BMW Labs just launched an IFTTT channel allowing you to integrate your BMW ConnectedDrive with your smart home, social media and smart phone. Who's going to be the first Bimmerfest member to create their own IFTTT recipe? What existing recipes are you going to download?

*Read more about IFTTT and BMW here*


----------



## SanDiegoF12 (Oct 26, 2015)

I haven't used IFTTT in years but it's good to see BMW trying to add useful functionalities.


----------



## colinquack (Feb 3, 2015)

tim330i said:


> BMW Labs just launched an IFTTT channel allowing you to integrate your BMW ConnectedDrive with your smart home, social media and smart phone. Who's going to be the first Bimmerfest member to create their own IFTTT recipe? What existing recipes are you going to download?
> 
> *Read more about IFTTT and BMW here*


This is a lot of fun and it's quite cool to see new stuff on my iDrive screen.
It is difficult to think of anything much that is actually really useful and which you can't already do with iDrive. Getting the car to email me a map whenever I'm parked sounds like it could come in useful and is quicker than using the BMW Remote app - though I've yet to need it. I'm also building up a driving log in OneNote using IFTTT.
I've also set up some custom notifications of stuff in my house which now appear periodically in the car. Again this is fun but not really that useful and I could get the info in iDrive before anyway.
Biggest drawback is that this only works if you are showing the BMW Labs widget in the car, and it's all likely to get pulled with no notice because it's not a formal service offering.
Anyway I don't feel too inclined to test this stuff for BMW, since they will never implement it fully in my car - rather I will be beta testing for their future cars


----------



## SanDiegoF12 (Oct 26, 2015)

I don't quite understand why BMW is so slow to move in on this market, in particular at a time they seem to be giving the cold shoulder to Apple (not that I care for Carplay).


----------



## colinquack (Feb 3, 2015)

Not sure why you think BMW is slow, there aren't any other car companies on IFTTT


----------



## djsaad1 (Sep 3, 2012)

If bmw supported android in a real way, there would be no need for ifttt. Everything and a lot more could be done with tasker. 

I still can't believe I need to unlock my ipod everytime I want to use the bmw connect apps. Can't decide what is more dumb, the point that Apple won't give you an option to not have a lock screen, or bmw for only supporting Apple.


----------



## SanDiegoF12 (Oct 26, 2015)

colinquack, I meant the App market. They are working on bypassing the phone all together and simply install everything in the car. But it's too slow. BMW is huge. Has the money and the talent. 

dj, how have you been?
I don't think the average user knows about Tasker. I have given up on Android. Google creeps me out.
Assuming you are referring to the iPod touch, I am surprised the option is not there. Look for Auto-Lock under General settings. Set it to Never.

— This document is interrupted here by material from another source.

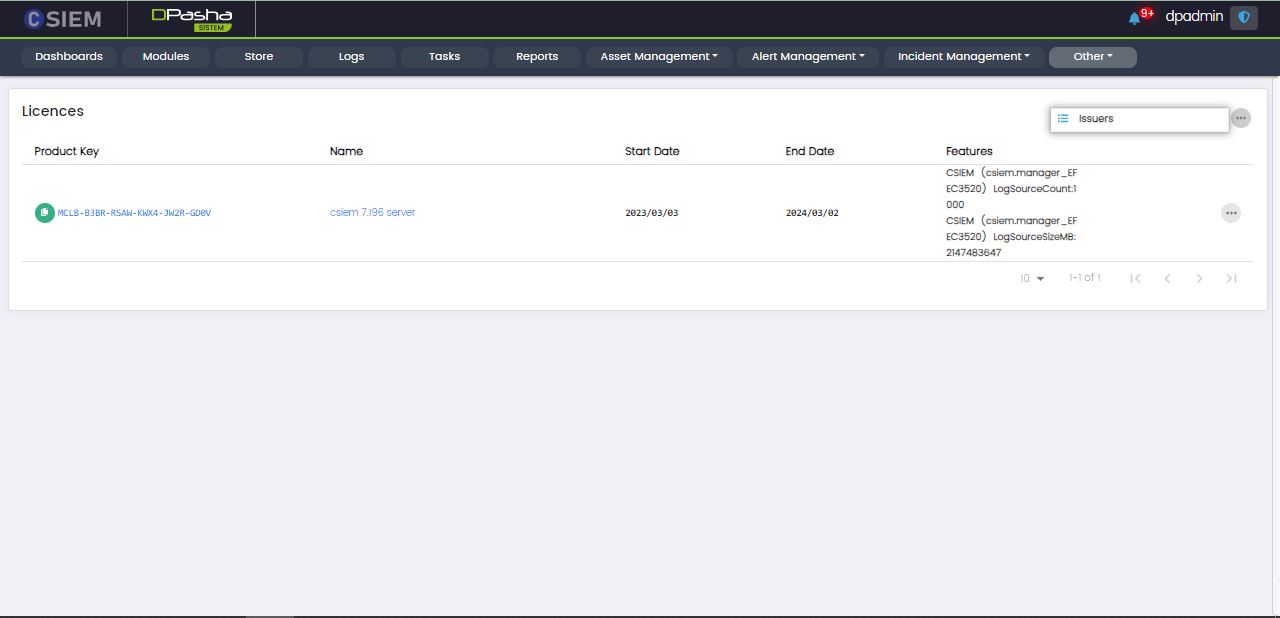Expand the Asset Management dropdown

tap(659, 57)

I would consider the tesla at this point if it weren't so ugly inside.


----------



## Almaretto (Nov 17, 2015)

I use Tasker.

I thought I was the only one that though the tesla interior was ugly.


----------



## djsaad1 (Sep 3, 2012)

SanDiegoF12 said:


> colinquack, I meant the App market. They are working on bypassing the phone all together and simply install everything in the car. But it's too slow. BMW is huge. Has the money and the talent.
> 
> dj, how have you been?
> I don't think the average user knows about Tasker. I have given up on Android. Google creeps me out.
> ...


Even with autolock set to never it doesn't work. Also the screen would always need to be on, or else it locks again. I don't drive the car enough for the screen to always be on. The ipod would run out of battery in a day or two.


----------



## bagspacked (Jan 11, 2016)

I use the sms upon an event to text the gf when I leave work. Works really well. Then I close the split screen and enjoy the drive ;-)


----------



## IanS100 (Aug 1, 2015)

bagspacked said:


> I use the sms upon an event to text the gf when I leave work. Works really well. Then I close the split screen and enjoy the drive ;-)

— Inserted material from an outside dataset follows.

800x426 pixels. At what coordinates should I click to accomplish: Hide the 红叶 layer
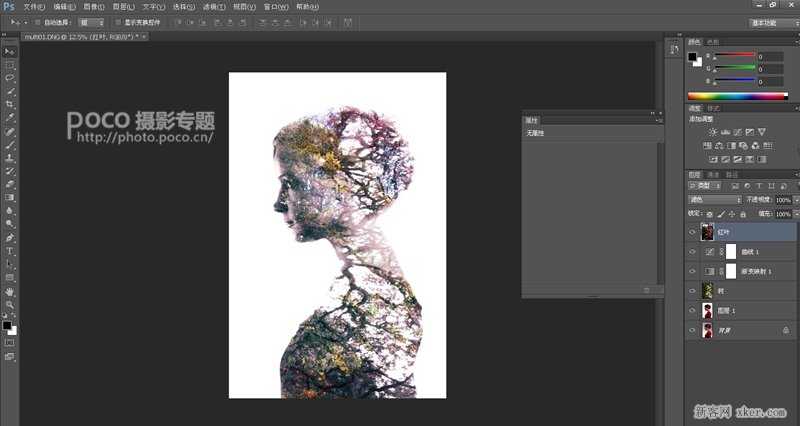click(x=692, y=232)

You could easily get "Trigger" or "Tasker" to do the same. SMS on connecting to the car Bluetooth, the only problem being it would text her again if/when the phone disconnected / reconnected to the car which can happen on a regular basis.


----------



## bagspacked (Jan 11, 2016)

Is this still working for everyone? Yesterday and today it's just loaded a black screen in the split-screen (i.e. my maps work fine on the left side but the "widget" on the right is just a black screen.


----------



## colinquack (Feb 3, 2015)

It stopped working for me yesterday too. I haven't tried today


----------



## bagspacked (Jan 11, 2016)

After a bit of googling, apparently IFTTT changed their API, and sites are responsible for changing their code to work with it. The internet is buzzing that Pinboard, Last.fm, and others will be kicked off IFTTT as a result of this. Unless BMW Labs has a few developers that can come up with whatever changes are necessary, we might be in the same boat...


----------



## colinquack (Feb 3, 2015)

bagspacked said:


> After a bit of googling, apparently IFTTT changed their API, and sites are responsible for changing their code to work with it. The internet is buzzing that Pinboard, Last.fm, and others will be kicked off IFTTT as a result of this. Unless BMW Labs has a few developers that can come up with whatever changes are necessary, we might be in the same boat...


We underestimate BMW Labs... it seems to be working again today


----------



## bagspacked (Jan 11, 2016)

Did not work for me on my drive this am, but I didn't really try anything other than turning it on. I'll go into the BMW online menu on my way home


----------



## Jfwalsh (Feb 1, 2016)

Is this only available with advanced USB? I'm not having any luck.


----------



## colinquack (Feb 3, 2015)

This has got nothing to do with usb. What have you tried and what do you see?


----------



## Jfwalsh (Feb 1, 2016)

I followed the instructions posted in this thread listed here:

http://www.bimmerfest.com/forums/showthread.php?p=9595129

However, when i get in the car, and look for the BMW Labs Widget, it is not an available option among the BMW Online Widgets.

Cant get past that step.

I have the recipes all chosen, and according to the IFTTT site, they are running as they should, but cant access them from the car.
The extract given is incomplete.